ZOVASTINA SMILED AT THE PAPAL NUNCIO. HE WAS A HANDSOME man with gray-streaked, auburn hair and a pair of keenly inquisitive eyes. An American. Monsignor Colin Michener. Part of the new Vatican orchestrated by the first African pope in centuries. Twice before, this emissary had come and inquired if the Federation would allow a Catholic presence, but she’d rebuked both attempts. Though Islam was the nation’s dominant religion, the nomadic people who’d long populated central Asia had always placed their law ahead of even the Islamic sharia. A geographical isolation bred a social independence, even from God, so she doubted Catholics would even be welcomed. But still, she needed something from this envoy and the time had come to bargain.

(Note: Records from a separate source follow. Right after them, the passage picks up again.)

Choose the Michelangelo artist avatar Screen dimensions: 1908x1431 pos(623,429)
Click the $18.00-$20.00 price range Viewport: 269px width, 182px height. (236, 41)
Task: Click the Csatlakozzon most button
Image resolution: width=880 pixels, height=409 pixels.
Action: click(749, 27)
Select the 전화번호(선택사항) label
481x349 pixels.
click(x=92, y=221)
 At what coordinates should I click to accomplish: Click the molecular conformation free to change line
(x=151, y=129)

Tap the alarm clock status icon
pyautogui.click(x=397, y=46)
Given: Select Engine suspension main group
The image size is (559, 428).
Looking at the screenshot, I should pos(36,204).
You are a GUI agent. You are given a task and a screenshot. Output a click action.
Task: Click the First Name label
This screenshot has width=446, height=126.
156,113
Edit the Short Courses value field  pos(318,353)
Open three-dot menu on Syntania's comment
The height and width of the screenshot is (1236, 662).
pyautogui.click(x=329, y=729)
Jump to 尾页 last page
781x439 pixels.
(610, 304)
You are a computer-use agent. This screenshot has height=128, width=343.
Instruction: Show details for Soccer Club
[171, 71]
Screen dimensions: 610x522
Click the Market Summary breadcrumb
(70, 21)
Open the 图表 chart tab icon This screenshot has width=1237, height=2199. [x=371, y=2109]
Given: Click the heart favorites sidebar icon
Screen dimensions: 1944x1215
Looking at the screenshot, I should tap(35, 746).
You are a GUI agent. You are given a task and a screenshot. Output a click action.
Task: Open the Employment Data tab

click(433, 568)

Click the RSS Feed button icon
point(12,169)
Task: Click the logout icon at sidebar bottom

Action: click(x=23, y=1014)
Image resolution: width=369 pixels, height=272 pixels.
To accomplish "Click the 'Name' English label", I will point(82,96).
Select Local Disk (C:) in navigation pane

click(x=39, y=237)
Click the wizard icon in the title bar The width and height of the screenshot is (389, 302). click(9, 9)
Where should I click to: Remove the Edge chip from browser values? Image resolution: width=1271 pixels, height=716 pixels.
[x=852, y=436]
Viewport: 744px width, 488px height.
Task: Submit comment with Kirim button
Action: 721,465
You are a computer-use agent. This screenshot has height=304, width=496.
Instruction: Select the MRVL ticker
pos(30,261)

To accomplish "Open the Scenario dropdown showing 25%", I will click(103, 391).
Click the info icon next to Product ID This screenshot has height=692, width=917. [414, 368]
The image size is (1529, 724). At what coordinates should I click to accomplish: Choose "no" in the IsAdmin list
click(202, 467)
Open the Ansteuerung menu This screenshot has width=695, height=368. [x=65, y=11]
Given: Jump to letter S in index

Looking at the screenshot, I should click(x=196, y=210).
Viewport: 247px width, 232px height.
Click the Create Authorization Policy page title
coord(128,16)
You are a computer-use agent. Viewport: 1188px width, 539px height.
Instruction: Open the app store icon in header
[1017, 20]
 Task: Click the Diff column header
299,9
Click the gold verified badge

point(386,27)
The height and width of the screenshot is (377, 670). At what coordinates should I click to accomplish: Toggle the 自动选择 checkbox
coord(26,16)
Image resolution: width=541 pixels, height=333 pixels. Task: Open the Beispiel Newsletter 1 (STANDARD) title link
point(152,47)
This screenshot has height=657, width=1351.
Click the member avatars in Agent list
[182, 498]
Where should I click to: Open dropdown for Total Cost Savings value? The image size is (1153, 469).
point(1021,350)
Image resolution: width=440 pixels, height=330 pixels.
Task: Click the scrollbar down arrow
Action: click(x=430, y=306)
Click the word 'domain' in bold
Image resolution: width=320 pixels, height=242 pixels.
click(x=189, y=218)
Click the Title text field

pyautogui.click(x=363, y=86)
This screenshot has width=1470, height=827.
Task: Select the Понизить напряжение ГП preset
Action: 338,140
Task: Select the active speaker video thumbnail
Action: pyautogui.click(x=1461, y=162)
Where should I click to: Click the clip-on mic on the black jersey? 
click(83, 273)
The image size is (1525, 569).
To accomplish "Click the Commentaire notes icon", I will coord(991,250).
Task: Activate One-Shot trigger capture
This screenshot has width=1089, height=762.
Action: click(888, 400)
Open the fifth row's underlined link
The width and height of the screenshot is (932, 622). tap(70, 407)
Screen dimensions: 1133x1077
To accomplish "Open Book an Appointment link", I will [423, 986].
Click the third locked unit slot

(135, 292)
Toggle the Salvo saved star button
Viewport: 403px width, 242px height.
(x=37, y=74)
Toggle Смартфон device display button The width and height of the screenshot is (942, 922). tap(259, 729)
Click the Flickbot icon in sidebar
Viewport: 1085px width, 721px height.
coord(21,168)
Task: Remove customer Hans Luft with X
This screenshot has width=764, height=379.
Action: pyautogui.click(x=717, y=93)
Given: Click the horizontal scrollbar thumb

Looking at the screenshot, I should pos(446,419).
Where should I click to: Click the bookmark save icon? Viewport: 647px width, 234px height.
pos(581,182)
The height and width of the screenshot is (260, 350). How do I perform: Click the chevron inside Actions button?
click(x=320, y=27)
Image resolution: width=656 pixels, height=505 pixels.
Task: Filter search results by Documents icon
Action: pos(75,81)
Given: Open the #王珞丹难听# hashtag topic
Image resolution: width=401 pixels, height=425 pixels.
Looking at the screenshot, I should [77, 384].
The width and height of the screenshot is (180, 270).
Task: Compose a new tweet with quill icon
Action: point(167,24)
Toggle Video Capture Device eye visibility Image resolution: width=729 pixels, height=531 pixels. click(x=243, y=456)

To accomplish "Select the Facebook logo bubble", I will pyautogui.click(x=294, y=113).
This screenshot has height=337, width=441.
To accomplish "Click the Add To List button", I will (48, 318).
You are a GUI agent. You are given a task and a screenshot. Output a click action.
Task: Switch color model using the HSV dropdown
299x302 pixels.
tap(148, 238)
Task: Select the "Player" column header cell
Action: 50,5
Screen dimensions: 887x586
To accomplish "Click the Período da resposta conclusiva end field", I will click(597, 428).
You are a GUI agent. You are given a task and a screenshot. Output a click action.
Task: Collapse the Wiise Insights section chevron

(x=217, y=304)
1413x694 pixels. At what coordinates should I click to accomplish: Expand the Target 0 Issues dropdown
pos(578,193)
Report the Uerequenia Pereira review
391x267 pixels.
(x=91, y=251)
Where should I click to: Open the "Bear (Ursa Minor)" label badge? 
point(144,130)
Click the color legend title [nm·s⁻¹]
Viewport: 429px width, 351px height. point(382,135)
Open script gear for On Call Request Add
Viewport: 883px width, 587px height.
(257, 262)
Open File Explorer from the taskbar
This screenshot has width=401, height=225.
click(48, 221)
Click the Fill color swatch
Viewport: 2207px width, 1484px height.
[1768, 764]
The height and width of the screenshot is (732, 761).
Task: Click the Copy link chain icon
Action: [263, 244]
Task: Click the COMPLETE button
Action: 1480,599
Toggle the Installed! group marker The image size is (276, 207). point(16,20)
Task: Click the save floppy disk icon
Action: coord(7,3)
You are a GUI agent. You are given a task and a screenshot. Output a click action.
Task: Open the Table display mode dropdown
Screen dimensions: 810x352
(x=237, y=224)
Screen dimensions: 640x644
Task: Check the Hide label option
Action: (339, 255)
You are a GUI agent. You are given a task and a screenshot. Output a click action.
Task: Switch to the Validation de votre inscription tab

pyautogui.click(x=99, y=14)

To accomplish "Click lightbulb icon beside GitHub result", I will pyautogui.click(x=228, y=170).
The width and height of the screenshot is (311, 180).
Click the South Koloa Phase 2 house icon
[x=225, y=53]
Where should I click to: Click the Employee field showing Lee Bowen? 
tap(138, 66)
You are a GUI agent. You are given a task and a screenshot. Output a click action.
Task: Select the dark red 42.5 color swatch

“You’re not a night person?” she asked, noticing the tired look Michener tried only minimally to conceal.

“Isn’t this time traditionally reserved for sleeping?”

“It wouldn’t be to either of our advantages to be seen meeting in the middle of the day. Your Church is not all that popular here.”

“Something we’d like to change.”

She shrugged. “You’d be asking the people to abandon things they’ve held precious for centuries. Not even the Muslims, with all their discipline and moral precepts, have been able to do that. You’ll find the organizational and political uses of religion appeal far more here than spiritual benefits.”